Como amores sem uma pitada de desalento não tem graça, somente anos depois desse dia pude adquirir meu próprio tocador de discos. Ensaiei bastante procurando modelos na internet, pesquisando sobre preços e custo benefício, salvando nos favoritos os discos que queria comprar… Até que um dia vi a seguinte frase, em um sebo online: a coleção de vinil não começa pela vitrola e sim pelos discos.
Seguindo o conselho, comprei meus primeiros dois vinis e como não poderia ser diferente, escolhi os das minhas bandas favoritas: A-ha On Tour in Brazil (1989) e Come An’ Get It (1981) do Whitesnake.
Naquela mesma semana, fui à Feira da Lua e entre abóboras e quiabos havia um aparelho de som 3 em 1: rádio, fita K7 e toca disco. A feirante disse que não sabia o que fazer com o aparelho, que tinha ganhado de uma colega; mais do que depressa, perguntei se ela não queria me vender e a resposta foi: vou ver e te falo.
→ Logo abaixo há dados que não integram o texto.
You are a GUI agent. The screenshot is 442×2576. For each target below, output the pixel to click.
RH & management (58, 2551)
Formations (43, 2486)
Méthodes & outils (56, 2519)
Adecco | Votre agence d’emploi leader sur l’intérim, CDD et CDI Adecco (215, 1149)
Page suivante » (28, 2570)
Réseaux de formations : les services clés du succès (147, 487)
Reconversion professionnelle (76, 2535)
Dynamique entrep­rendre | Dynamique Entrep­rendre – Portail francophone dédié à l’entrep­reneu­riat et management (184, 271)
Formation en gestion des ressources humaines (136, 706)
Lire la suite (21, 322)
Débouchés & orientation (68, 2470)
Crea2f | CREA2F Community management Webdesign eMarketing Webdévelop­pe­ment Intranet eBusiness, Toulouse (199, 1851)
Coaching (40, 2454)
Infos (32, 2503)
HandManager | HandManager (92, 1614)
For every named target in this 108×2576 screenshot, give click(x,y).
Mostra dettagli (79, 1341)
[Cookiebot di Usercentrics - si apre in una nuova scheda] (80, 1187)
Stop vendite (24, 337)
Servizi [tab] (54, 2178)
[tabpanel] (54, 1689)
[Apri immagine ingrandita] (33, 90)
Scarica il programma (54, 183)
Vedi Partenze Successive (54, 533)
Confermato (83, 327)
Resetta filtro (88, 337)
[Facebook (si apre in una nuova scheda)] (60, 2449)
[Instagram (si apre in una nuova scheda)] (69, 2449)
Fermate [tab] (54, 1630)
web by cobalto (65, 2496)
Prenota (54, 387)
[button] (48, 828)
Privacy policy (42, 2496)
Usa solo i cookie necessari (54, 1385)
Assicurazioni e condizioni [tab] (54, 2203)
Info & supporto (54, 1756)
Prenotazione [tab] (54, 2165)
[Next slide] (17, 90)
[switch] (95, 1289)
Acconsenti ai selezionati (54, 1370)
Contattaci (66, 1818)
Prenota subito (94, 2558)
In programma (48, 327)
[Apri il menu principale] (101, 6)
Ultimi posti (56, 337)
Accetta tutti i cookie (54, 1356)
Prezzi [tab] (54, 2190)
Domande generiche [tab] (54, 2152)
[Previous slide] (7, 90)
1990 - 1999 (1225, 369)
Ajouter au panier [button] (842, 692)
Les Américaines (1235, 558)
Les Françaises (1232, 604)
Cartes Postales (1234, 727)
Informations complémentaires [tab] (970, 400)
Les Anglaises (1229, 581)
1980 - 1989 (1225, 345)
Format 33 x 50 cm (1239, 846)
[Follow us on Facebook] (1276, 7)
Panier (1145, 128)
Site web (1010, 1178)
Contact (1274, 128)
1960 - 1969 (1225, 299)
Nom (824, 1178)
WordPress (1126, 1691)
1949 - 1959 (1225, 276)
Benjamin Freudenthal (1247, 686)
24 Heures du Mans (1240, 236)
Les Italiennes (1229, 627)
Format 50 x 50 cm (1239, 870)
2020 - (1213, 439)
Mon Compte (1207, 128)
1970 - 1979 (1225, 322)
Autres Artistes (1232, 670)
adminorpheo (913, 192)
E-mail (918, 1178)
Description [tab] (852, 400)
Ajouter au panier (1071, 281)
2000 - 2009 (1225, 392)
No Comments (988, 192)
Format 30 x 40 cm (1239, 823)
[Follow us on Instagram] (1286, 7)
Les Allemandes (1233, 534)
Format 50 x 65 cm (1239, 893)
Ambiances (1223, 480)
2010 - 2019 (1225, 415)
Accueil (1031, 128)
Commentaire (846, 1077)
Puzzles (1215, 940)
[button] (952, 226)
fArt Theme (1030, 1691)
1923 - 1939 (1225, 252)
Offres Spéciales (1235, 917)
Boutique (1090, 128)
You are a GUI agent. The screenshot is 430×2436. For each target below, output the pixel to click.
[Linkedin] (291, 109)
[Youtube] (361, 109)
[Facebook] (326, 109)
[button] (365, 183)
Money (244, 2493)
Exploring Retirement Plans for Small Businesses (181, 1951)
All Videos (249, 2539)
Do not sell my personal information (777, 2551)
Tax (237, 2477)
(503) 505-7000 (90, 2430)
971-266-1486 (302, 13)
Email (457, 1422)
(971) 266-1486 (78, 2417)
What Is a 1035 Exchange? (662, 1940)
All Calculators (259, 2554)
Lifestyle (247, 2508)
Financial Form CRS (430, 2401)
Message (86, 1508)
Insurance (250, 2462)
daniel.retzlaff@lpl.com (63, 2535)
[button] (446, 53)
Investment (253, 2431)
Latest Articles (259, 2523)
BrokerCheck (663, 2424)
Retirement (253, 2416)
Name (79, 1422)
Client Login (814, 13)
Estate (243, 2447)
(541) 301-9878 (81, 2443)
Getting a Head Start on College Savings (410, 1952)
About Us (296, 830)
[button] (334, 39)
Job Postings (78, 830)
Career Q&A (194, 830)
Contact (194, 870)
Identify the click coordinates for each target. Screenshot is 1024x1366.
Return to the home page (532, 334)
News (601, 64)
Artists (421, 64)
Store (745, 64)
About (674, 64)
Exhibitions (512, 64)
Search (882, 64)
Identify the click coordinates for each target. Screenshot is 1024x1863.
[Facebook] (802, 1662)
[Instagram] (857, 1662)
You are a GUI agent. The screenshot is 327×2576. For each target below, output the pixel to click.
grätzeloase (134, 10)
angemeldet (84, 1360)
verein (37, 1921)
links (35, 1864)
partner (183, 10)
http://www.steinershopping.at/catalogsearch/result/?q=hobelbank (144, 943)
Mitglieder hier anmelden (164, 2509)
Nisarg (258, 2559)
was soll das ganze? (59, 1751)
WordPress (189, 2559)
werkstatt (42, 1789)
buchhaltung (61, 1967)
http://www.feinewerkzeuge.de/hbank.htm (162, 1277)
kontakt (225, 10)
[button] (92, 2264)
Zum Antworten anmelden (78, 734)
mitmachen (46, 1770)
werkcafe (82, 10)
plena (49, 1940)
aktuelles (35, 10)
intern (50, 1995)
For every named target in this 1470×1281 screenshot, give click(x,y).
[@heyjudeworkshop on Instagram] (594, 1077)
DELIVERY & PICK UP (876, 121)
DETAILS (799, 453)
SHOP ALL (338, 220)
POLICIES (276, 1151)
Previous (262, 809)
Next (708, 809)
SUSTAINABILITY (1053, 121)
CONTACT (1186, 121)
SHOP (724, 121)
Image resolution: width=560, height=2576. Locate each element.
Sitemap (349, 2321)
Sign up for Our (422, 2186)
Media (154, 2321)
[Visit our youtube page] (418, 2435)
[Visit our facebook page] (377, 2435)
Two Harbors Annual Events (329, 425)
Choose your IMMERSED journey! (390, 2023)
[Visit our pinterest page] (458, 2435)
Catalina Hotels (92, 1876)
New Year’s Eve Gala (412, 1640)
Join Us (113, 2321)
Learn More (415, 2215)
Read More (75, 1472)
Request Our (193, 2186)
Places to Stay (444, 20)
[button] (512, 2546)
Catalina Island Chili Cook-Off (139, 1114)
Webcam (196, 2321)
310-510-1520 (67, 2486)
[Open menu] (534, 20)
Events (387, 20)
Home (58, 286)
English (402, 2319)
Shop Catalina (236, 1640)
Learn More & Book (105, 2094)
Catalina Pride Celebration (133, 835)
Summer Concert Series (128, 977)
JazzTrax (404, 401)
Após alguns dias de agonia e noites insones, ela decidiu vender, mas, foi preciso trocar a agulha do aparelho e lá se foram mais cerca de 20 dias de espera até que a encomenda chegasse.
Nesse meio tempo, pesquisei como o vinil funciona e descobri coisas interessantes. O som é um fenômeno físico que se comporta como uma onda, portanto, possui comprimentos e frequências variadas, assim, conforme a onda vibra um “desenho” é formado. Esse “desenho” que corresponde as vibrações da onda sonora é a identidade analógica da música e é exatamente isso que é impresso no vinil.
O som que será gravado, ou seja, o “desenho” que lhe corresponde é cortado por uma agulha em um disco matriz que posteriormente será replicado originando várias cópias e o disco finalizado.
O disco em que a matriz será gravada passa por uma série de processos e banhos químicos até uma das suas ultimas etapas, a prensagem. Nesse estágio, uma bola de vinil, que na verdade é o nome do polímero que reveste o disco, é prensado contra o disco-cópia e a matriz, imprimindo as músicas.
O vinil, enquanto mídia analógica, reproduz o som exatamente como ele foi gravado, enquanto que mídias digitais, como o CD ou as plataformas de streaming, não. Isso acontece porque as gravações digitais transformam o som em um código binário, gerando uma perda sonora que embora seja imperceptível e passível de correção em estúdio, é o suficiente para desqualificá-lo enquanto análogo.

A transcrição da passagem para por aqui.